The insatiable demand for data continues unabated. We want to gain deeper insights into market trends, customers, competitors and our business performance, but many companies are not making the progress they anticipated. And the promise of big data analytics remains largely out of their reach.
Why? Because most companies still don’t take a strategic approach to data integration. It’s laborious and time-consuming. It’s costly. And most cannot see the direct impact it has on driving business objectives while supporting risk management initiatives for governance, regulatory and compliance (GRC) requirements.
If anything, data integration has become more complex as the sources of data have exploded. Not only are companies collecting and retaining more data – multinationals have data in many countries that they struggle to integrate, manage and analyze. Moreover, companies are sharing more information with trading and supply chain partners than ever before.
Much of this data is beyond the structured transactional variety in conventional systems and databases. In fact, unstructured data – from spreadsheets and documents to Web pages and social shares – is growing exponentially faster. More companies are recognizing that this data represents a trove of knowledge that has largely gone untapped because they have been hidden in user and departmental data silos across the enterprise.
In the software-driven economy, people expect unfettered access to data 24/7. And they are increasingly accessing this data with a mobile device. As the pace of business accelerates, companies are under increasing pressure to ensure that the right users have access to the right data in the right format – at the point of decision.
The “3 Vs” of big data are often referred to volume, variety and velocity. However, I believe the true 3 Vs are validity, veracity and value. That’s because all of this data is of little use if it’s not integrated. Inadequate data governance has resulted in data sprawl, with incomplete or inaccurate data sets driving flawed assumptions and multiple versions of models that undermine data-driven decision-making. After all, bad data at the speed of light is still bad data.
As much of this data becomes localized, it is more difficult to manage. Equipping users with a desktop data visualization tool and calling it self-service BI/analytics often disappoints both IT and business managers. Users get bogged down trying to integrate data from different sources to prepare for analysis rather than gaining the hoped-for insights. Studies show that despite the panoply of newer technologies, enterprises typically spend up to 80% of their time in business intelligence projects preparing the data for analysis.
We also see these data silos exploited by cybercriminals. Sensitive information is exposed and/or stolen, leaving companies to face GRC violations, fines and reputational damage.
Part of what’s made data integration so cumbersome and costly is its data warehousing and extract, transform and load (ETL) processes. Moving data is always a challenge, and the old hand-coded cube methodologies that let IT determine the data sets users should be working with are outmoded.

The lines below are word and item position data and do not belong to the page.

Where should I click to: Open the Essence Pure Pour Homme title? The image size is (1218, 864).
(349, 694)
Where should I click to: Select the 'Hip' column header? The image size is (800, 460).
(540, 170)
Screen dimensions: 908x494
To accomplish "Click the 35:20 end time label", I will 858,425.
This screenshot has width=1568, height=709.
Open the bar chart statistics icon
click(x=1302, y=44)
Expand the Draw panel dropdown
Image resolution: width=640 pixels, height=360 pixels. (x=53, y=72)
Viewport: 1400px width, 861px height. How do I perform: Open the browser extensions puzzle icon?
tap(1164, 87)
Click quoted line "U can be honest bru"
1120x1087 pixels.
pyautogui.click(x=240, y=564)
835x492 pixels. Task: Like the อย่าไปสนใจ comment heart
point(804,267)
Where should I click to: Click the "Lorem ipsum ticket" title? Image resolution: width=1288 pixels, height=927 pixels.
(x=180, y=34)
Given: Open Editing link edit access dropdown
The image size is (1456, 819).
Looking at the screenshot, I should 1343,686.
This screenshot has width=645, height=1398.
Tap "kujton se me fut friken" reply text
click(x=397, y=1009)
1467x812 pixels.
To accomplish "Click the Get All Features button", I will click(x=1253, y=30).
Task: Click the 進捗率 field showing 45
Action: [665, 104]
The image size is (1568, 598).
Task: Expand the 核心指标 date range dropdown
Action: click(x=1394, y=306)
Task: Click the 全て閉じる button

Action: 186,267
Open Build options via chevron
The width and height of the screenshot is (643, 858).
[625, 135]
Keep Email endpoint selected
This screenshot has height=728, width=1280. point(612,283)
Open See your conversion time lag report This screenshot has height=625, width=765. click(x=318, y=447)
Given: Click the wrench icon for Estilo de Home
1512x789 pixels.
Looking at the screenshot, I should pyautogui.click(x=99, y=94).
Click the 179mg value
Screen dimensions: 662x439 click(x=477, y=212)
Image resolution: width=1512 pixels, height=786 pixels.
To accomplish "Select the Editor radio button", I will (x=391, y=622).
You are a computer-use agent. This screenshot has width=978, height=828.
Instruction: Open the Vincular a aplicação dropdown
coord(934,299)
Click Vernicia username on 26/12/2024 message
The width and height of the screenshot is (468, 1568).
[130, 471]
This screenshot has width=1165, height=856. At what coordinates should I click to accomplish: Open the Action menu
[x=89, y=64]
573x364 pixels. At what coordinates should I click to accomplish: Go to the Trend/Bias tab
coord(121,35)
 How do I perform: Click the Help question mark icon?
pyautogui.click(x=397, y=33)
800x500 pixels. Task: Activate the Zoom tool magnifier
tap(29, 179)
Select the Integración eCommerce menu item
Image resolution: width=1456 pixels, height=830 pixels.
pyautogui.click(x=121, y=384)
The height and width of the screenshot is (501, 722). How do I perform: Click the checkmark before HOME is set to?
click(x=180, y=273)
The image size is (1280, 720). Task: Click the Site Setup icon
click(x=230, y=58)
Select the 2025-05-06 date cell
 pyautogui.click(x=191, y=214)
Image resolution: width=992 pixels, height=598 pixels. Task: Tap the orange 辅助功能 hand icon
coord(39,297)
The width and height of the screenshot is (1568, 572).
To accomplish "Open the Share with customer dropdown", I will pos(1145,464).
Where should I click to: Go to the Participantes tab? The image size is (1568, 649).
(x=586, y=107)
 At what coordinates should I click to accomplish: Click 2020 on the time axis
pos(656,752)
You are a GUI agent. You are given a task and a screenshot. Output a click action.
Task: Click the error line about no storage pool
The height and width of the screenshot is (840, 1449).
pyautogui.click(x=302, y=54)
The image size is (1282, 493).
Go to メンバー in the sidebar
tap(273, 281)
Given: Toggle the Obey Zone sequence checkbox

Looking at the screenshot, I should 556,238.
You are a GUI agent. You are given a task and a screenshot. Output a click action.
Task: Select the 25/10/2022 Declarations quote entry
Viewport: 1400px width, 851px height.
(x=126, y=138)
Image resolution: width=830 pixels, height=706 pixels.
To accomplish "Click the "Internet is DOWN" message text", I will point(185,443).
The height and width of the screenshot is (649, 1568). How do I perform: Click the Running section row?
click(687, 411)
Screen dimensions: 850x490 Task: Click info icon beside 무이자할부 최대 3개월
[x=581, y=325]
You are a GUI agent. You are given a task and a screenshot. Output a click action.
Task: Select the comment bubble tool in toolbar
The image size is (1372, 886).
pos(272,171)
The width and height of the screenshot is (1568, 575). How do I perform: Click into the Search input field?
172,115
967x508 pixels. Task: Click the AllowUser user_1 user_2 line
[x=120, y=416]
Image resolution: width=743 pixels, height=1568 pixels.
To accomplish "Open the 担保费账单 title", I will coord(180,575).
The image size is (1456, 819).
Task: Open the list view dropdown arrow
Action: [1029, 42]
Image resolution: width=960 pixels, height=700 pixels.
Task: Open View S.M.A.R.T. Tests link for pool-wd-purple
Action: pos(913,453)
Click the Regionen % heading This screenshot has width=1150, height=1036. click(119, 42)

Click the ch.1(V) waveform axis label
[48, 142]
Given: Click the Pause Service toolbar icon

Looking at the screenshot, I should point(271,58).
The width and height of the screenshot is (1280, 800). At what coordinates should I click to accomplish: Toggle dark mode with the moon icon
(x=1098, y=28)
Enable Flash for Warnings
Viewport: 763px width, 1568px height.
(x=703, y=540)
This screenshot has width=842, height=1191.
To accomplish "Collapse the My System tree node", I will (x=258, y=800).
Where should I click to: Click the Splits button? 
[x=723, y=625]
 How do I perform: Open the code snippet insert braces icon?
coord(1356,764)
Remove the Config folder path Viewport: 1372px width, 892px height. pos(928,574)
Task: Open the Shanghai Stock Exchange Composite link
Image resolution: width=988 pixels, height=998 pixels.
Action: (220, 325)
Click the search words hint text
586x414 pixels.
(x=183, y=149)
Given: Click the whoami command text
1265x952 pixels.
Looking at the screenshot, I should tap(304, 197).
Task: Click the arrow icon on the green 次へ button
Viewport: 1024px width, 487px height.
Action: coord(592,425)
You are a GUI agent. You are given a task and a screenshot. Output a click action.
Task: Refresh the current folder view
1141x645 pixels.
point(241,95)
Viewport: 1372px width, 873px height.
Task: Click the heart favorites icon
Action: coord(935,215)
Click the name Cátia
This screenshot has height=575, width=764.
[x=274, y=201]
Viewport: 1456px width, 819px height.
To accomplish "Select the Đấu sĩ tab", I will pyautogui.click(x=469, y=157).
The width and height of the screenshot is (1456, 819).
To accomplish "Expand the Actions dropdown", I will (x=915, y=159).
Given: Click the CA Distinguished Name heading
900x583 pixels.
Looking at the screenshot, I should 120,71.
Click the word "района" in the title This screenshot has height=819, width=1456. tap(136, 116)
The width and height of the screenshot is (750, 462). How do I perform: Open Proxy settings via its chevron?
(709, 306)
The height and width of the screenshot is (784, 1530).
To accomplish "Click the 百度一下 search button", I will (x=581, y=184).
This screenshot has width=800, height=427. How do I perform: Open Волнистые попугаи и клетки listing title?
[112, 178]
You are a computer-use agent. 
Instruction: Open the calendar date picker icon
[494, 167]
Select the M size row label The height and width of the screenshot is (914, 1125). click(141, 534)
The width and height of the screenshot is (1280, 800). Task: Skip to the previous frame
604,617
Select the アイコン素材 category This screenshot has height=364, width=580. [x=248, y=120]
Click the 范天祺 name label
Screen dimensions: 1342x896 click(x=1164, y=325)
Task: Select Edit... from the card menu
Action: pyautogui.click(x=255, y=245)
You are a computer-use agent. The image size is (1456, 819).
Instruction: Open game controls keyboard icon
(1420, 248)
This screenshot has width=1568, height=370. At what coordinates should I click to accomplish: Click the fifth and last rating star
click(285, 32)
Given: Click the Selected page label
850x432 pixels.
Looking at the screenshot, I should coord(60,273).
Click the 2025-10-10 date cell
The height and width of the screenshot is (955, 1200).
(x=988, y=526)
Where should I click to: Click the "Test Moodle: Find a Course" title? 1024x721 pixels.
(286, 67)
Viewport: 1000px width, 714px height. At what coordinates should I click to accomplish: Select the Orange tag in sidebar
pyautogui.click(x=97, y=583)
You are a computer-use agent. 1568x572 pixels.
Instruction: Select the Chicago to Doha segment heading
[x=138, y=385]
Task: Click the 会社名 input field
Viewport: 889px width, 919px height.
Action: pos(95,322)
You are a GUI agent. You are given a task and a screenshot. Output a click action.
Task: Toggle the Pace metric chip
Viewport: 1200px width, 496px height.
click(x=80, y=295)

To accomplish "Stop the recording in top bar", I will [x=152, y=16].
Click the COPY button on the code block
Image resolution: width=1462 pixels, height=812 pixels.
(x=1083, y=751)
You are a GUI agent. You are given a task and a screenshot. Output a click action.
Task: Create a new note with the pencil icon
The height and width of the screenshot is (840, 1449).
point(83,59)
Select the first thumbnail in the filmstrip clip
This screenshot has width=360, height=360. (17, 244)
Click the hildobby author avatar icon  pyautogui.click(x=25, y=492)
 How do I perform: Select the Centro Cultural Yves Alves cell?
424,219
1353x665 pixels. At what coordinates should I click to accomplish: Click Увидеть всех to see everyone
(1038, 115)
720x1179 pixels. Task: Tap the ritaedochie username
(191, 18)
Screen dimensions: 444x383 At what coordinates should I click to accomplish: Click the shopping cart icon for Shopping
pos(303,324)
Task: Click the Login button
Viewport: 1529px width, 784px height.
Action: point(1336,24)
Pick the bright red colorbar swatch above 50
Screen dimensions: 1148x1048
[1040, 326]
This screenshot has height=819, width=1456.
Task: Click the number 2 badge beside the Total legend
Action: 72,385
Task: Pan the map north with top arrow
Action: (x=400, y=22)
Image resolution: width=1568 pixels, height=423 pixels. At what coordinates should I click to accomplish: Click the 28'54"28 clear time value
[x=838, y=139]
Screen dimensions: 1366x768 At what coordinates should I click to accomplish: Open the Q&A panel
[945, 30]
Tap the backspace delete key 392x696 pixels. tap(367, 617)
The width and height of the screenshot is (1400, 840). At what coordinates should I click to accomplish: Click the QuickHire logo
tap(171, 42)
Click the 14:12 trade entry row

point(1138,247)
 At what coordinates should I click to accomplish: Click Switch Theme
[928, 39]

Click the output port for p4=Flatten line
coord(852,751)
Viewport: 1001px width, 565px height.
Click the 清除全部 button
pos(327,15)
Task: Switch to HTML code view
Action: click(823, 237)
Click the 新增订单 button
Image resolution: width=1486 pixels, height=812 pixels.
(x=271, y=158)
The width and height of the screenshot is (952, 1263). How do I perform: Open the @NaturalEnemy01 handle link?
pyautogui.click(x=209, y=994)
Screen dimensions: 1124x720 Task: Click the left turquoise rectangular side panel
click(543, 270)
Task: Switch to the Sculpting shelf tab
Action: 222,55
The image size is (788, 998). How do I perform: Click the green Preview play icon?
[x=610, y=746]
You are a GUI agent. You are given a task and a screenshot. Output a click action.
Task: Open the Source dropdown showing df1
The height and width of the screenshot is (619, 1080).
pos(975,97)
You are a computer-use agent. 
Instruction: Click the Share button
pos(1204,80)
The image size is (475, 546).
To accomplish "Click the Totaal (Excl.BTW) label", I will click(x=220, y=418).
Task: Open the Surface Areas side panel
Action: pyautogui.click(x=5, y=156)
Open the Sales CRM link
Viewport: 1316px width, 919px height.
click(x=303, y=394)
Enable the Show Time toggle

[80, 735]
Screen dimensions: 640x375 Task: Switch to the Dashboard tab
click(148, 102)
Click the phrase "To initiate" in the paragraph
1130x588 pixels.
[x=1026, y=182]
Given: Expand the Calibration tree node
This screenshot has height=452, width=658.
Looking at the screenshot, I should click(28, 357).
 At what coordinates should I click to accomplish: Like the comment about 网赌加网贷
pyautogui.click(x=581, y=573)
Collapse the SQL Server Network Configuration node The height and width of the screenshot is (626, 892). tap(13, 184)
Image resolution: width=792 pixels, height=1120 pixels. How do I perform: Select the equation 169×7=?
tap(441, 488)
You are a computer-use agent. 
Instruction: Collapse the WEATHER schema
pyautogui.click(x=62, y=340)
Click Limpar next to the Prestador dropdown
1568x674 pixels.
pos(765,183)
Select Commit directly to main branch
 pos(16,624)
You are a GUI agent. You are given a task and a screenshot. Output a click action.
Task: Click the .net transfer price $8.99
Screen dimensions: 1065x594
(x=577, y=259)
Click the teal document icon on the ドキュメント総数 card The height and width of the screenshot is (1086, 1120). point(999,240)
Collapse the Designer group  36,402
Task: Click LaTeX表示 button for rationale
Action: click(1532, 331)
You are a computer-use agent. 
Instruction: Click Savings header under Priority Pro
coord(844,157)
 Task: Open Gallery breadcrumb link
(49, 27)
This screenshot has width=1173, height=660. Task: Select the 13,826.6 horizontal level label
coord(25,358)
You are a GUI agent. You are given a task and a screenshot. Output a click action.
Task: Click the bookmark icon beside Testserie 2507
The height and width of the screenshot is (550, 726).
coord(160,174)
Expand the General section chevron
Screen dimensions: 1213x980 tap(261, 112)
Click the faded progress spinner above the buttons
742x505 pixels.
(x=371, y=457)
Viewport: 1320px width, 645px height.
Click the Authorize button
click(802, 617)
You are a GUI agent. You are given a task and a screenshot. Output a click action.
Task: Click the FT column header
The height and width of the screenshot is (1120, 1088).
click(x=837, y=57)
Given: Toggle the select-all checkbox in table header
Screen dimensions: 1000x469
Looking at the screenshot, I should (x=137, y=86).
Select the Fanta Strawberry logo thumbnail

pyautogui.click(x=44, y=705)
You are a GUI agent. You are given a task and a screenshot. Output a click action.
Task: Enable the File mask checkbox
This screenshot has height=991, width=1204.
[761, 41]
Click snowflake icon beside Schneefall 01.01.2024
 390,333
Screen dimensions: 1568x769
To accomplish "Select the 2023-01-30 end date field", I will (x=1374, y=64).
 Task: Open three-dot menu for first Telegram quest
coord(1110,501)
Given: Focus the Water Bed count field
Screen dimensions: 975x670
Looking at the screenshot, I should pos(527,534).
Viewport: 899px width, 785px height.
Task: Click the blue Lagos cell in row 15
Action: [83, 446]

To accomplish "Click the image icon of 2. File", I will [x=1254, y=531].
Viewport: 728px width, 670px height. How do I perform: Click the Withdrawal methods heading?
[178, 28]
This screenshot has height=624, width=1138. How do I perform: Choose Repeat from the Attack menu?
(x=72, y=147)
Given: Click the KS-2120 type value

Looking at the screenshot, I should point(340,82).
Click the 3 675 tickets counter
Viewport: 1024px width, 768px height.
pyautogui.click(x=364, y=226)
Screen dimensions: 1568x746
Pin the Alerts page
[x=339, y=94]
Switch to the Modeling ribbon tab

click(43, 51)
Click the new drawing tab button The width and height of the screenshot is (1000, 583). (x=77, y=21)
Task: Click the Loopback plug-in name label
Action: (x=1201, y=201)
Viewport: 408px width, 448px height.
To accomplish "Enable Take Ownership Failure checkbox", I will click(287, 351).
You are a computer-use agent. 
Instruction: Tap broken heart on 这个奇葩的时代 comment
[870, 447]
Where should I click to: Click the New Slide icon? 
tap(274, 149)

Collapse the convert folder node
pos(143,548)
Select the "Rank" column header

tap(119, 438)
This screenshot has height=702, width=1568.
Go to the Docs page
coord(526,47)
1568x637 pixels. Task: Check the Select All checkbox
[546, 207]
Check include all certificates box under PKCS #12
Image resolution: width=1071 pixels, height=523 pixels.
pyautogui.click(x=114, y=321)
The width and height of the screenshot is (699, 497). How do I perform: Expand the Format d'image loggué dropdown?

Newer integration technologies that support data migration, app consolidation, data quality and profiling, and master and metadata management go beyond the traditional ETL functionality. These tools automate much of the cleansing, matching, error handling and performance monitoring – processes that IT teams often struggle with manually. They allow teams to implement a standardized approach to integrating diverse data sets, including those from SaaS applications and IaaS or PaaS clouds.
Data integration is not a one-size-fits-all approach. It’s important for IT teams to make sure they’re using the right tool for the job. For example, bulk processes may be effective for a modeler working with large data sets that lack update times. In contrast, data virtualization may be appropriate for high-availability latency-sensitive transactional systems such as high-frequency trading environments.
Modern data integration tools can handle batch projects or interoperate with real-time analytics applications. And newer tools allow this integration to occur in a data lake, eliminating the need to move the data. Some refer to this process as extract, load and transform (ELT).
For manageability, it’s important to keep the number of integration tools to a minimum. This will largely be a factor of user profiles, project criteria and the types of data they are working with. At the same time, it’s critical that these tools interoperate seamlessly to achieve the desired data efficiency.
Modern data integration enables IT to be more responsive to business users and strategic initiatives. These tools help IT ensure that the data users access are complete, current, consistent and accurate.
Additionally, modern data integration allows IT teams to manage data more effectively at reduced costs. They become more productive by spending less time on writing specialized scripts and more time on getting people the information they need – where and when they need it. It also makes it easier for data teams to collaborate with compliance and security teams to ensure policy adherence and resilience to in the event of a cyberattack.